The Congress of the People – formed in November following a split within the governing African National Congress – last week designated Bishop Mvume Dandala to challenge the ANC’s Jacob Zuma in an attempt to ease tensions between its two most prominent leaders, Mosiuoa Lekota and Mbhazima Shilowa. A party official on Sunday described the choice as “definitive” but it acknowledged that Bishop Dandala, the former head of the Methodist church in Southern Africa, had still not formally accepted and one prominent political analyst said on Sunday he could well turn down the nomination.
“This is not a done deal,” said Steven Friedman, director for the Centre for the Study of Democracy. “He has said he won’t do it without the party being united behind him.”
Mr Lekota, a former defence minister and ex-ANC party chairperson, and Mr Shilowa, a popular former ANC premier of Gauteng province, had been vying for the presidential nomination. However, at a heated meeting on Thursday other Cope politicians argued that both were too closely identified with policies and practices that the new party has criticised.
The party sees Bishop Dandala’s honesty and trustworthiness as an electoral asset in the battle against Mr Zuma, who faces multiple charges of corruption stemming from a multi-billion dollar arms deal.
But critics suggest the decision could create a sense of uncertainty and dithering and will make it more difficult for the Cope to win votes from the ANC in poor urban and rural areas. “If we had an electorate full of floating voters, choosing a fresh face might work but party loyalties are very strong in this country,” said Mr Friedman.
The Cope will finalise lists for provincial premiers and parliamentary candidates on Monday. Elections are due to take place on April 22.

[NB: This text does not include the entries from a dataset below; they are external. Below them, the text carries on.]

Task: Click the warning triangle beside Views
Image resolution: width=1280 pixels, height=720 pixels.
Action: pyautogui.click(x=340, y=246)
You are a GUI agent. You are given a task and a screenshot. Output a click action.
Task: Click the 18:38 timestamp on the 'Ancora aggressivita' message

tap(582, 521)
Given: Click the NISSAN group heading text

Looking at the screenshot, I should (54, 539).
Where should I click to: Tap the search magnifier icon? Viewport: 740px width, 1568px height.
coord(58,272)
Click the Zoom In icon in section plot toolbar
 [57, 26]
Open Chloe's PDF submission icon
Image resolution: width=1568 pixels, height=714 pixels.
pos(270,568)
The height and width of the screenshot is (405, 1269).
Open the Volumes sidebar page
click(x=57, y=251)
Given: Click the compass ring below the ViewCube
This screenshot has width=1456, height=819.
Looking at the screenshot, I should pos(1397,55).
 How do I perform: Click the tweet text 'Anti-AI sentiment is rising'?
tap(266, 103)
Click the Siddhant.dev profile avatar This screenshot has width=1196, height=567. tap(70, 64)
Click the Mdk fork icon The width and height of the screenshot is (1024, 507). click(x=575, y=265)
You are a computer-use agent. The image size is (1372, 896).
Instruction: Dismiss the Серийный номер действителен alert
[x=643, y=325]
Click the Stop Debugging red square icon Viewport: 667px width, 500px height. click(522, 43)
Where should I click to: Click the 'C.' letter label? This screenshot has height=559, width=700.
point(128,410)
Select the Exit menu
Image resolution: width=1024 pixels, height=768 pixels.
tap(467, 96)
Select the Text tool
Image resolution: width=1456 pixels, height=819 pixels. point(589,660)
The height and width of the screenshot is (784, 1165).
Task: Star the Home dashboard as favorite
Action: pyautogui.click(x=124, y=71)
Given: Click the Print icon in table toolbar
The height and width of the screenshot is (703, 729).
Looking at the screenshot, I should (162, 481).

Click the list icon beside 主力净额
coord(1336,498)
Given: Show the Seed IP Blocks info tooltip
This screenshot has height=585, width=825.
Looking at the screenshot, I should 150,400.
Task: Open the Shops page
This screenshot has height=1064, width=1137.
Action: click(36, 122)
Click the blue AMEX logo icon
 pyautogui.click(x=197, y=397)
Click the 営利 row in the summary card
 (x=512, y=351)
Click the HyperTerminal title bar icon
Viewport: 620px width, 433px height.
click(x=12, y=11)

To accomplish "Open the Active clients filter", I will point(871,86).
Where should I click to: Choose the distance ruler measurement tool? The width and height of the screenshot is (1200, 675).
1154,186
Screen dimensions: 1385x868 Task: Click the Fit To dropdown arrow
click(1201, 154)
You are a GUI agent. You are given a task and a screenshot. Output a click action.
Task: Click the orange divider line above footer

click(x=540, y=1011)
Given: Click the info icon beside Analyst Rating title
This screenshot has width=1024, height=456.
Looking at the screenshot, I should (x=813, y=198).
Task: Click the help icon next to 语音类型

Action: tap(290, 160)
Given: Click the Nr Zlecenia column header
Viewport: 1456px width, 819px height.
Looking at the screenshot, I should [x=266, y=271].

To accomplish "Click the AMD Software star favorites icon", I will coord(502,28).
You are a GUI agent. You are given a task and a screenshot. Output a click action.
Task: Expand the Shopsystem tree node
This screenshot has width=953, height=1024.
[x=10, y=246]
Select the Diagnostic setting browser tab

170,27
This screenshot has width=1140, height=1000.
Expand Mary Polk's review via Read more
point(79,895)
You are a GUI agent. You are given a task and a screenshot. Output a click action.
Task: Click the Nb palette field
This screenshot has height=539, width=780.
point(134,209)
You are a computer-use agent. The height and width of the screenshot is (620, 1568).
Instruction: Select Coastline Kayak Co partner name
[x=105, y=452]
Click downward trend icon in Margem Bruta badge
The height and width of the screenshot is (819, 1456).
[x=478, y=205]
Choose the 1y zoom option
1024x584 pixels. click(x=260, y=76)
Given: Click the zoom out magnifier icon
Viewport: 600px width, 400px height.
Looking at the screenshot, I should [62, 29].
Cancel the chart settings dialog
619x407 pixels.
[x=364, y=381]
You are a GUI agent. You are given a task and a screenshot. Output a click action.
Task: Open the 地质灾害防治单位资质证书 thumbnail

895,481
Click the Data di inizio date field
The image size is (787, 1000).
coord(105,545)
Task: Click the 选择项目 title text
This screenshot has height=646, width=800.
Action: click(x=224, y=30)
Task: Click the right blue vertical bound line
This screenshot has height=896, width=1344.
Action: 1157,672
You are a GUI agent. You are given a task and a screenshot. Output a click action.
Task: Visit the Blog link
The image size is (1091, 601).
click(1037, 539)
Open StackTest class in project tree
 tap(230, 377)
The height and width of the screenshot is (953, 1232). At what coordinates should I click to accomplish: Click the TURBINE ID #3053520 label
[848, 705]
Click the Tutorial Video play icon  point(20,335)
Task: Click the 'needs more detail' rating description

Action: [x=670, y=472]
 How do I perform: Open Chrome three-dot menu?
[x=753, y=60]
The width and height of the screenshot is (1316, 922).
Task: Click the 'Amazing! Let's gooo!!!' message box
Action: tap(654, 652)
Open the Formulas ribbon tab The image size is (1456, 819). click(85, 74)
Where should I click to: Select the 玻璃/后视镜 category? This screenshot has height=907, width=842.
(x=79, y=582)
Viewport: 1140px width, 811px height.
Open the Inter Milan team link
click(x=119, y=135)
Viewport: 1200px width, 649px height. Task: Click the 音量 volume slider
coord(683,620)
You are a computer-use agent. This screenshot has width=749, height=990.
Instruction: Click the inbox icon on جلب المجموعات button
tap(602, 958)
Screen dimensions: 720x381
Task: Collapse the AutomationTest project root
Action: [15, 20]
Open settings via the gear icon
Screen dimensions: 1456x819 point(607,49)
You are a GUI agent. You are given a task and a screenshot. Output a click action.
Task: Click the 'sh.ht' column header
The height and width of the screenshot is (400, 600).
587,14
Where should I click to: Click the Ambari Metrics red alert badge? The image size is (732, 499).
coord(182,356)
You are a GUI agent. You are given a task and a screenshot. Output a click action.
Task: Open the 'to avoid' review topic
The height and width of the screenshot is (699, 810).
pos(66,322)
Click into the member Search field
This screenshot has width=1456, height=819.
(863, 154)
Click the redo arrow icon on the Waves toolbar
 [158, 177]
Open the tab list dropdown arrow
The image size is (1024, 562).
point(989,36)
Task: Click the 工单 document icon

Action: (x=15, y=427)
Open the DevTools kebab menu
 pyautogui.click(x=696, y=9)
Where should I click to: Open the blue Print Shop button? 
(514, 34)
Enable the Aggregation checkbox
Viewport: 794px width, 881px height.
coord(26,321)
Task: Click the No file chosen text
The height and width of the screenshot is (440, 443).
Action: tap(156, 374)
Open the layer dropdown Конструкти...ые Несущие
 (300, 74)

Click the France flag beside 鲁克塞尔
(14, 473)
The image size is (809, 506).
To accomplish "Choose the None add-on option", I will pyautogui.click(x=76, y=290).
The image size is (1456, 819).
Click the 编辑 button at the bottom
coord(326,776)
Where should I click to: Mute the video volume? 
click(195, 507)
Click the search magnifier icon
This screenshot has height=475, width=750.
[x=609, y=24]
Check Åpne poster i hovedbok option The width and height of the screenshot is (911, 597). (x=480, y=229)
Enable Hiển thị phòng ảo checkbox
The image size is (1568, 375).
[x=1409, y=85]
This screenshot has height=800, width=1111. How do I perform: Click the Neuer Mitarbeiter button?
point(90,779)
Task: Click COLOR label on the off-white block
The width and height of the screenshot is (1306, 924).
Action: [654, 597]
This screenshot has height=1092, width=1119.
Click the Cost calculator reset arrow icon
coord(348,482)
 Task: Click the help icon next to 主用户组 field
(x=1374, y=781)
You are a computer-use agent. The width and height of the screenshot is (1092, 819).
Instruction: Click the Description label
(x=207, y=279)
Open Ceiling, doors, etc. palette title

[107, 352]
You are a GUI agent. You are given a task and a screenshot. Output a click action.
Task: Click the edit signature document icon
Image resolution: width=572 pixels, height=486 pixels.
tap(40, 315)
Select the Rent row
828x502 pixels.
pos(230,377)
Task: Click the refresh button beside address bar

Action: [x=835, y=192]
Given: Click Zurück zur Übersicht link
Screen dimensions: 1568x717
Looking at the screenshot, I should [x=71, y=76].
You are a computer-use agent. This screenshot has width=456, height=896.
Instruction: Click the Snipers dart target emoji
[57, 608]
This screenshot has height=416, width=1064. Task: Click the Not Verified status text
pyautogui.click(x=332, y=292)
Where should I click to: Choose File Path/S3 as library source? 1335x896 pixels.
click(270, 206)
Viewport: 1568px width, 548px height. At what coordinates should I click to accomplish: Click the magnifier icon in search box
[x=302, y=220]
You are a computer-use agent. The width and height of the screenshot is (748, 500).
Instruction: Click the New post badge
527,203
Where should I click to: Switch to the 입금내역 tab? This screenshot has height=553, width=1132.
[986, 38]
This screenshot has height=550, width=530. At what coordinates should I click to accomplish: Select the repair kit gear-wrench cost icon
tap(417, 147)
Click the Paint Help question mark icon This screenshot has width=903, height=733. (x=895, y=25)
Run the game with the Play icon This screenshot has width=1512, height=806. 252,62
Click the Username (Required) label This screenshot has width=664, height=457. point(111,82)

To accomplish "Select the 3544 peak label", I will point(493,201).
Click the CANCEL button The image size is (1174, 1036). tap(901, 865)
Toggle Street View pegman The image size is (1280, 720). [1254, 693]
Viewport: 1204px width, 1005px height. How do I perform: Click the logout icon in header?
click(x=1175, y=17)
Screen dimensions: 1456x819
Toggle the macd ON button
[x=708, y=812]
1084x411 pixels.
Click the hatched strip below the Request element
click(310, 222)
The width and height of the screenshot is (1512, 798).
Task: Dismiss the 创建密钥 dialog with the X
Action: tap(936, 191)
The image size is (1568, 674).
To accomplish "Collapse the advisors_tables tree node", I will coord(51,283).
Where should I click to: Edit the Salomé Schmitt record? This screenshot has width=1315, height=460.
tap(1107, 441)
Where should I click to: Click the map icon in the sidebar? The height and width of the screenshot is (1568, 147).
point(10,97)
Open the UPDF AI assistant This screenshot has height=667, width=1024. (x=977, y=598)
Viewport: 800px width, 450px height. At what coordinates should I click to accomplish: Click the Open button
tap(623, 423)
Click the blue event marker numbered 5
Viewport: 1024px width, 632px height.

When it was founded last year, backers of the Cope had hoped to make a serious dent in the support base of the ANC, which has won overwhelming victories in the three post-apartheid elections. But in recent weeks analysts have lowered expectations for its chances.
The formation of the Cope was triggered by the ANC’s decision in September to oust former president Thabo Mbeki, and represented the biggest schism within the ruling party for half a century. The move followed Mr Zuma’s defeat of Mr Mbeki in elections for the party leadership in December 2007.
While some of Mr Mbeki’s allies have thrown their weight behind the Cope, the ANC – which has promised to increase social benefits paid to poor South Africans – is still expected to dominate at the polls.